Alors que le Portugal menait malgré les pressions de Saransk en fin de match, Ronaldo semblait sur le point de recevoir ses ordres après avoir semblé frapper Pouraliganji vers la fin de la deuxième mi-temps, larbitre Enrique Caceres brandir le carton jaune. LIran a continué à bénéficier du VAR plus tard dans le match, méritant une pénalité pour laider à arracher un nul dans son dernier match de groupe.
Cependant, Queiroz était visiblement furieux après le match, se lançant dans une longue tirade sur VAR, et la capacité de Ronaldo à échapper à une nouvelle punition.
"La réalité est que vous arrêtez le jeu pour VAR et il y a un coude", a déclaré Queiroz. "Un coude est un carton rouge dans les règles. Les règles ne disent pas si cest Messi ou Ronaldo cest un peu. Pour en revenir à lhistoire de ma fille hier, jai besoin de savoir si je suis un grand-père ou non. Je ne veux pas savoir si ma fille est «un peu» enceinte ou sil y a des preuves.
"Cest un carton rouge. La question, pour moi, ne concerne pas les arbitres. Il sagit de lattitude et de la bravoure et du caractère. Les décisions doivent être claires pour tout le monde, pour le peuple. À mon avis, M. Infantino et Fifa, VAR ne va pas bien. Cest la réalité.
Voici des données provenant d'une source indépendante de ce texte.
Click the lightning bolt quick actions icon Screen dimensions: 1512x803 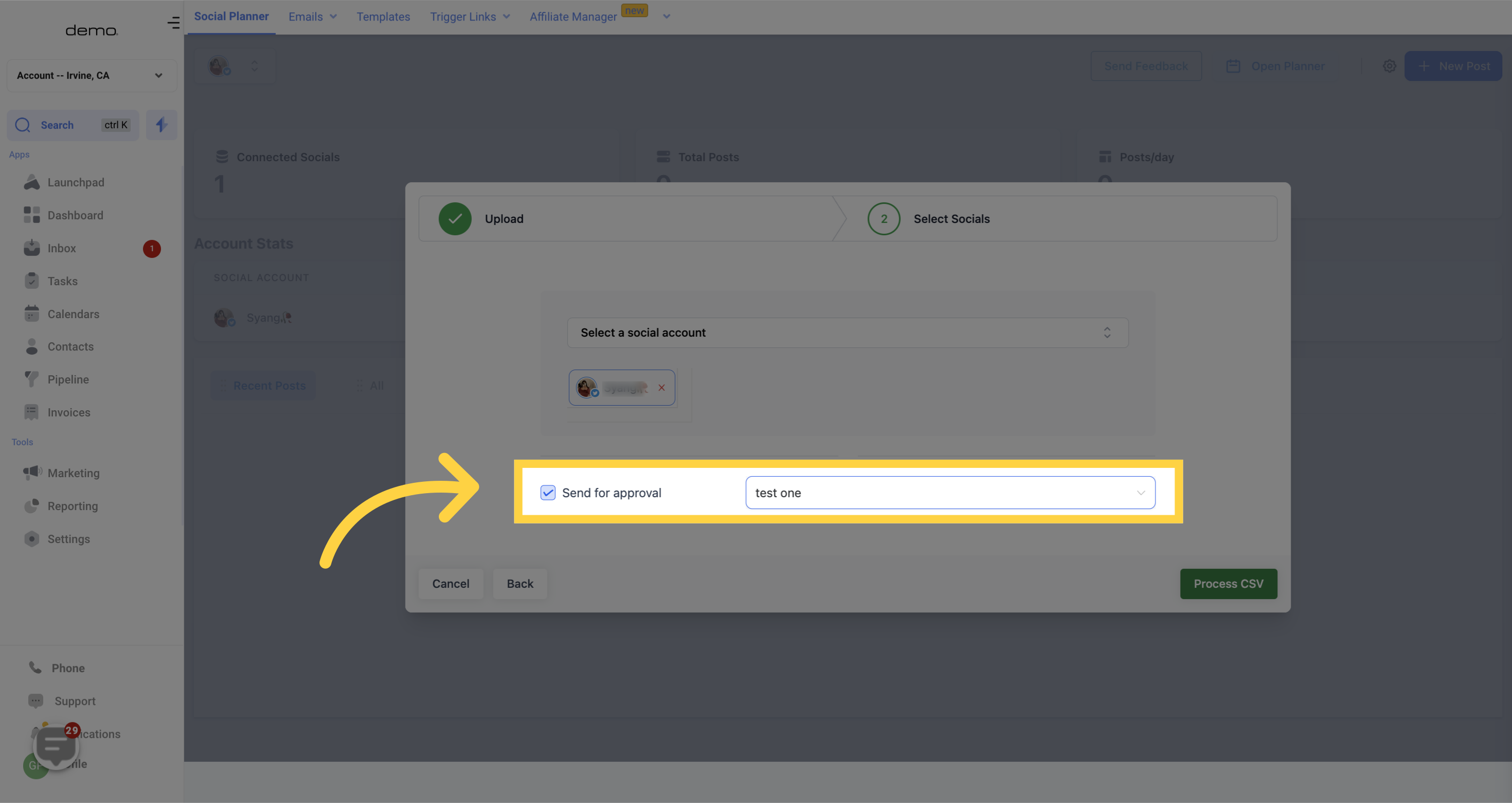point(162,125)
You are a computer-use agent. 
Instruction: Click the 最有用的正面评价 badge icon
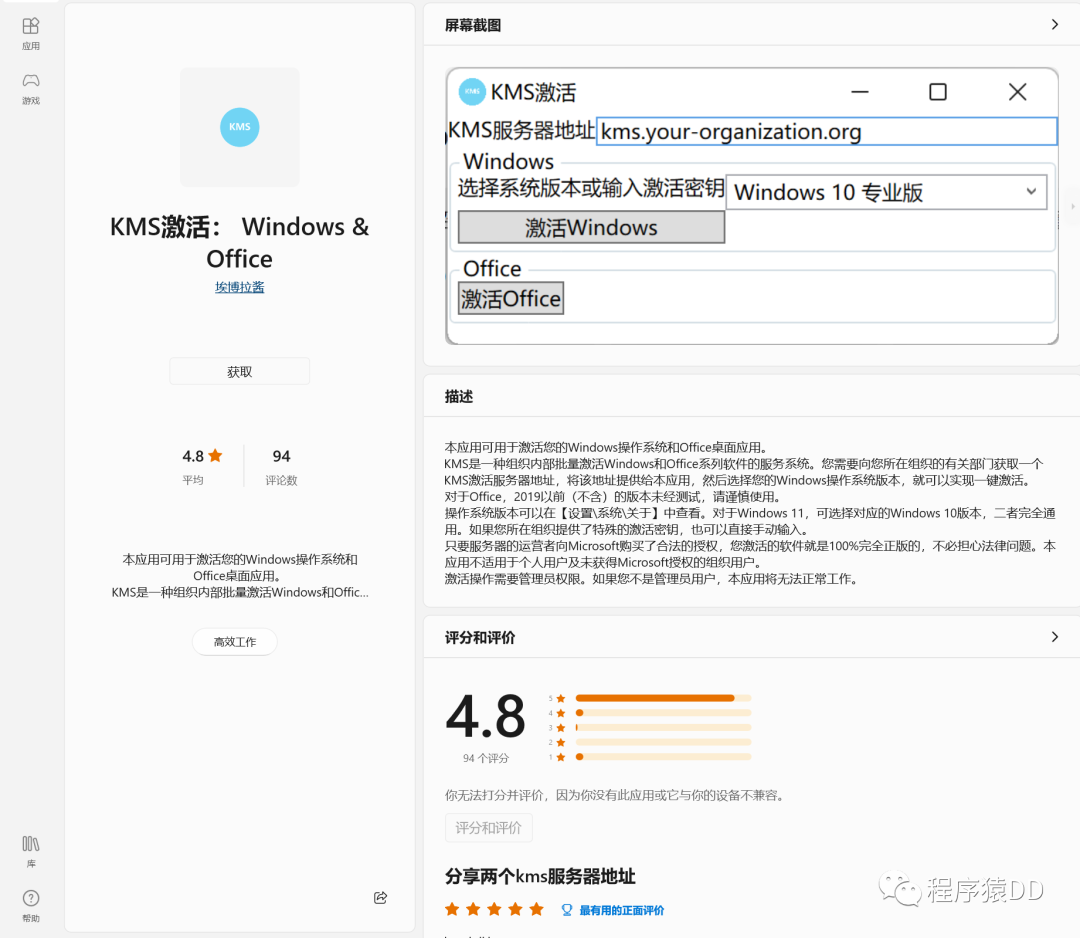pyautogui.click(x=567, y=910)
"Je ne suis pas de bonne humeur, comme vous pouvez le voir. Il aurait pu y avoir au moins une pénalité de plus contre le Portugal, au moins une. Cinq gars assis à létage et ils ne voient pas un coude. Laisse-moi tranquille."
LIran a presque achevé un revirement sensationnel dans les arrêts de jeu à Mordovia Arena, mais Mehid Taremi na pu trouver que le filet, et Queiroz a estimé que, dans les 90 minutes, lIran méritait une victoire qui laurait emmené première fois dans leur histoire.
"Je pense que lIran, sans aucun doute à mon avis, avec la discipline, lattitude, la façon dont nous contrôlions le jeu, sil y avait un peu de justice dans le football – qui nexiste pas – un seul vainqueur serait sorti ce jeu, et ce vainqueur devrait être lIran ", a ajouté Queiroz.
"Ils contrôlaient le jeu et ils passaient – cest normal – mais en termes de gestion du jeu, en termes dattitude compétitive, dattaque et de mentalité, je pense que nous méritions de gagner le match."